We continue our presentation of CNY circumpolar constellations with a relative newcomer to the great list of 88 constellations (in Western Culture, anyway). Camelopardalis the Giraffe is lucky to be identified as a constellation at all, as neither the Greeks nor the Romans saw this part of the sky as interesting enough to, dare I say, stick their necks out and define the stars here as anything of importance. Its Western history dates to approximately 1612, when the famed Dutch astronomer and cartographer Petrus Plancius (who also provided us with Monoceros, another recent constellation in the Northern Hemisphere) grouped the stars with the name Camelopardalis which, loosely translated, breaks down into "camel" and "leopard," the combinations of "long neck" and "spots" being a reasonable first approximation to the features of an animal most of Europe had likely never seen at the time. The Chinese and Indian astronomers, on the other hand, were far more meticulous in their use and definition of stars in the Night Sky and the brighter stars in Camelopardalis are all defined in one asterism or another. The positions are obviously the same, but the history and mythology of the stars in Camelopardalis are markedly different.

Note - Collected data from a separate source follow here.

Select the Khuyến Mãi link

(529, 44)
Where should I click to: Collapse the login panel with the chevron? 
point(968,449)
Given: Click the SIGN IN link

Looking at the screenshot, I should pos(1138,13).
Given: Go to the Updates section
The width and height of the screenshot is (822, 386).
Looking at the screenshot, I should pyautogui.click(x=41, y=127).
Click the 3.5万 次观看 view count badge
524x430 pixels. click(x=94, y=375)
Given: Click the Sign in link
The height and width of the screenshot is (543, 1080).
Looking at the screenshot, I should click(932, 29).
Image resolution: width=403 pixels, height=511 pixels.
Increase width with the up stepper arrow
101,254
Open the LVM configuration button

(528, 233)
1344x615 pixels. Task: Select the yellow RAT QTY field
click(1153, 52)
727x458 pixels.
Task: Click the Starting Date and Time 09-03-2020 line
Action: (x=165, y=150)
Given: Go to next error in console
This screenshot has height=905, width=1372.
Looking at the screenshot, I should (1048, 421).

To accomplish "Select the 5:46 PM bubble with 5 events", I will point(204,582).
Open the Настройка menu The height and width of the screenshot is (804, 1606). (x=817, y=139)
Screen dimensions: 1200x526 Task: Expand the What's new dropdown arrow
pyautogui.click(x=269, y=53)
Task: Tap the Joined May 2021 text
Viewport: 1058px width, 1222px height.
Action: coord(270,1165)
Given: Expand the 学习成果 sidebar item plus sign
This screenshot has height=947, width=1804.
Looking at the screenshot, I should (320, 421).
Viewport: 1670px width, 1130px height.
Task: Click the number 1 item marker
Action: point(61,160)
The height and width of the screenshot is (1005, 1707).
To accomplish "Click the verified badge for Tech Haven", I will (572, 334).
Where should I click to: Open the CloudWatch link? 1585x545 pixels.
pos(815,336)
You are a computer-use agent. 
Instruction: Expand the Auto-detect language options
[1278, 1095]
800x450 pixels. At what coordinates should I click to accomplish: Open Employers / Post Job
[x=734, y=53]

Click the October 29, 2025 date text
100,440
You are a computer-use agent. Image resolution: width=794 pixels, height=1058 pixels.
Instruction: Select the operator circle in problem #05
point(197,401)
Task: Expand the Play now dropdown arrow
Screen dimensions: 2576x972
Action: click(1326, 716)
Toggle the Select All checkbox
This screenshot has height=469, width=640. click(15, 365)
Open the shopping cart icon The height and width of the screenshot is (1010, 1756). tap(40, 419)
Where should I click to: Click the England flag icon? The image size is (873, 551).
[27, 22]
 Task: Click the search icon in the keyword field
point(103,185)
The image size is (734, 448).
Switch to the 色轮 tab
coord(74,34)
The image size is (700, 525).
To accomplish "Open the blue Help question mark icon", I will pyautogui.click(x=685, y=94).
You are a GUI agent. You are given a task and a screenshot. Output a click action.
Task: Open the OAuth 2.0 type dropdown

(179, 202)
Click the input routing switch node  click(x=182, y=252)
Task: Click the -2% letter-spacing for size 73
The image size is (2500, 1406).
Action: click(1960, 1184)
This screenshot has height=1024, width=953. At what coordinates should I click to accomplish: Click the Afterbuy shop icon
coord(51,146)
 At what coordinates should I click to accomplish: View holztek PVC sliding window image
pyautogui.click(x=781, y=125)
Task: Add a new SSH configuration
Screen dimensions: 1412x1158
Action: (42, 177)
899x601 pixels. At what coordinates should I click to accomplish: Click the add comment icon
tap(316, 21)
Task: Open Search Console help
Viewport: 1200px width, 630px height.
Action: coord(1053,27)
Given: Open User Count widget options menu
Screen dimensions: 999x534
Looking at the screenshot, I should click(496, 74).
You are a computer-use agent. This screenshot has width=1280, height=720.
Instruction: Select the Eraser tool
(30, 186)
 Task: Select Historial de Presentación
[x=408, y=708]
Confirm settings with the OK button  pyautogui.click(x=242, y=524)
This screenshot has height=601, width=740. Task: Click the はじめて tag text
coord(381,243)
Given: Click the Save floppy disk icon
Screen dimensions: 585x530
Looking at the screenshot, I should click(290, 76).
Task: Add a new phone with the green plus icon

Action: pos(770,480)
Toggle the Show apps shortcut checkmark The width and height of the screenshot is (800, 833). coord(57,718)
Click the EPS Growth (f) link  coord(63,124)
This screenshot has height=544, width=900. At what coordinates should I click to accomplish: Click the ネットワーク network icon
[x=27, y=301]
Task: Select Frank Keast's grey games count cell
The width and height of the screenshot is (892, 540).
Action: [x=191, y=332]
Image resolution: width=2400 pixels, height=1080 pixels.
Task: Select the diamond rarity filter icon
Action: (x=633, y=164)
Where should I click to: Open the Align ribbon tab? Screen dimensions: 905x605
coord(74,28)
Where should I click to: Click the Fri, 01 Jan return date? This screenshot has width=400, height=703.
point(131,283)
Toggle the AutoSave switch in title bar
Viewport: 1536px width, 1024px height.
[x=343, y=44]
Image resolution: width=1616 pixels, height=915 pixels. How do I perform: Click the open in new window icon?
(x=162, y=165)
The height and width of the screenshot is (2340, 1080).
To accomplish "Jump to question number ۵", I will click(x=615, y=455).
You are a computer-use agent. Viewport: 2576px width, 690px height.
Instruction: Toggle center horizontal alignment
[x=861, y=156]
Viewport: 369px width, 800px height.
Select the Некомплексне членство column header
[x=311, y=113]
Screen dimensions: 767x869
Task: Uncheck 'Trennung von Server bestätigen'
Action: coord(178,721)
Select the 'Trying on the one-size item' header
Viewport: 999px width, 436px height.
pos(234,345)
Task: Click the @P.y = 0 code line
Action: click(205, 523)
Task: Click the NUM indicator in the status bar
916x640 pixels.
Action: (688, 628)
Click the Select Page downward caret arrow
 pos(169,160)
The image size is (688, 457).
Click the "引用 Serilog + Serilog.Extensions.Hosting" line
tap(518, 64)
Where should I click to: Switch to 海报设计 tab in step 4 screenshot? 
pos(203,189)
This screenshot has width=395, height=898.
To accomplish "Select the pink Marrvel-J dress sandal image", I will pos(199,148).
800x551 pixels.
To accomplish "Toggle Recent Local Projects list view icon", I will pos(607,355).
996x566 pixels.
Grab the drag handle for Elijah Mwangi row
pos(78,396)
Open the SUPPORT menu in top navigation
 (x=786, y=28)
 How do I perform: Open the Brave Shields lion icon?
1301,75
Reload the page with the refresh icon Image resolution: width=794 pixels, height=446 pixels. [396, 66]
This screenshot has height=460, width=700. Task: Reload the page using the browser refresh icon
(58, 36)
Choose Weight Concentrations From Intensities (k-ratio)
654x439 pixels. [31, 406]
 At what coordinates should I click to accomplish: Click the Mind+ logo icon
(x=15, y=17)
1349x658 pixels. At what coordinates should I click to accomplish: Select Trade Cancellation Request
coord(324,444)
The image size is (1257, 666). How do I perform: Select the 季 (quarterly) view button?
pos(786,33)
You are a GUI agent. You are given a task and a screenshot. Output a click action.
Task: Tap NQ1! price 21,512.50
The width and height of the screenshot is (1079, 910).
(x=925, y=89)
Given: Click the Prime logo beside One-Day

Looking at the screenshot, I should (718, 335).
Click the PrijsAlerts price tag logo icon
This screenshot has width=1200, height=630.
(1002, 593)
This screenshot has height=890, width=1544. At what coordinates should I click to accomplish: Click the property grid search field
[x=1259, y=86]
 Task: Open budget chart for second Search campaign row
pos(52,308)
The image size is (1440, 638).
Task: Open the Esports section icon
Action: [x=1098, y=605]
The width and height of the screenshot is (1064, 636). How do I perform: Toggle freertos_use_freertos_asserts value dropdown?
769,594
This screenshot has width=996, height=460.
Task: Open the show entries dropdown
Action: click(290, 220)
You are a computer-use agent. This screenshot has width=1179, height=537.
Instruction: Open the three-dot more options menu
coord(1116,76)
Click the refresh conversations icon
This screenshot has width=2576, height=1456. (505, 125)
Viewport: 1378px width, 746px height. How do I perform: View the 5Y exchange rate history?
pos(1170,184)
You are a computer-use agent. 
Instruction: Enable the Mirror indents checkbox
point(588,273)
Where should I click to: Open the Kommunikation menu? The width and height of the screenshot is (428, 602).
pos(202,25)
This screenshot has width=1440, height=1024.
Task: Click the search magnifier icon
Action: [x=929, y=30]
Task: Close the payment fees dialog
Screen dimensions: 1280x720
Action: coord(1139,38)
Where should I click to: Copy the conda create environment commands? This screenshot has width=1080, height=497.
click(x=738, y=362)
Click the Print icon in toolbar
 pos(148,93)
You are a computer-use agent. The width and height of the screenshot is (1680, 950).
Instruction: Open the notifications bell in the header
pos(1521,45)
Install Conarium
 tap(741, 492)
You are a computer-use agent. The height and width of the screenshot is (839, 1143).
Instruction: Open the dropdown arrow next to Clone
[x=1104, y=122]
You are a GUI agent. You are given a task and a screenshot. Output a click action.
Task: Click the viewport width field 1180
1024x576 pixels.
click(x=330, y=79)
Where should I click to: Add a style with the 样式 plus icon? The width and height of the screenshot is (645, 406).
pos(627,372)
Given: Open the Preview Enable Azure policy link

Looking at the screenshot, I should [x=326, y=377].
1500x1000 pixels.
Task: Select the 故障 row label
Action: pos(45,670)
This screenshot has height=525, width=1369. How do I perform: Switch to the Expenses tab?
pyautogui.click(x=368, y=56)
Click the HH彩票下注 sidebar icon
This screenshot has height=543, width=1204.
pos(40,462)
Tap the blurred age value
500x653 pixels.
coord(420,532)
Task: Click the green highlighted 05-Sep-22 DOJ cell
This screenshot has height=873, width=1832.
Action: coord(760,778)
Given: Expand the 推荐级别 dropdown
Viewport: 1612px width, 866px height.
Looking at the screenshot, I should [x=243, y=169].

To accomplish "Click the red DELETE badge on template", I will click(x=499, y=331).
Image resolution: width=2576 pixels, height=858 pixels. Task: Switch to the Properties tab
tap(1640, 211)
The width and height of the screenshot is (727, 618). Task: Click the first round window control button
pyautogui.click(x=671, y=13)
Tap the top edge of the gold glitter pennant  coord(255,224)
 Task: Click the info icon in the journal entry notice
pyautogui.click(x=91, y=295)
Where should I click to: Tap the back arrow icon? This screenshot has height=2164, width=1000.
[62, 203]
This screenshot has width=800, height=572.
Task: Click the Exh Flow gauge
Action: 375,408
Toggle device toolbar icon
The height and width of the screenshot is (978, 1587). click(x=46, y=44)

Referring back to the main image in my first article on circumpolar constellations (Ursa Minor, Jan/Feb/Mar 2012, above), that vast majority of Camelopardalis lies above the Northern Horizon, with its head region tightly packed between the boundaries of Draco and Ursa Minor. I've seen several stick figure representations of Camelopardalis that attempt to depict only the legs (from the brightest stars in the constellation), only the legs and torso (by cutting Camelopardalis off at the knees and connecting these two starts to make a body), only the legs and half the neck (using bright stars again), the legs and full neck (getting a head in there as well), and the full-on head-neck-torso-short-leg variation that looks most like a giraffe but, likely, deviates most from classical definitions. The correct line drawing for you is, of course, the one that helps you identify the constellation easiest.

During the June mid-evenings, Camelopardalis is oriented with its feet standing firmly on the Northern Horizon (perhaps with its legs obscured behind tall trees that serve as celestial underbrush during our observing sessions). With no star brighter than 4th magnitude and most in the 4th to 5th range, one does have to work a bit harder than usual to mark out the legs and torso of Camelopardalis from Darling Hill, as the electromagnetic diaspora emanating from Syracuse consumes an ever-increasing expanse of the Northern Sky (a solution, then, is to simply observe from somewhere comfortably North of Syracuse!). As you check for the neck, consider the head of Camelopardalis reaching for the bowl of the Big Dipper. The brightest star near where the head would be, the appropriately named "HIP47193," will sit just to the left of Polaris for your early-night June observing.

Neither the Greeks, nor the Romans, nor most any Western Culture, nor Charles Messier or his assistant Pierre Méchain found anything of importance to amateur astronomers among the stars we know as Camelopardalis. It took until the 18th century for William Herschel to identify an object worthy of cataloguing in the forms of the sort-of elliptical/sort-of spiral galaxy NGC 2403 (shown above, from Hubble). We now know that this region of the sky contains many interesting, but faint, observables, some of which lie within the Milky Way (such as the planetary nebula NGC 1501 and the open cluster NGC 1502) and many which lie far, far beyond, all likely visible only because they lie away from the galactic plane of the Milky Way (and, therefore, are identifiable because they are in a relatively barren stellar savannah that doesn't obscure our view). Among these are NGC 2655, IC 342 (shown below in infrared from NASA WISE), and NGC 1569 (all exceptionally tough targets due to Syracuse light pollution).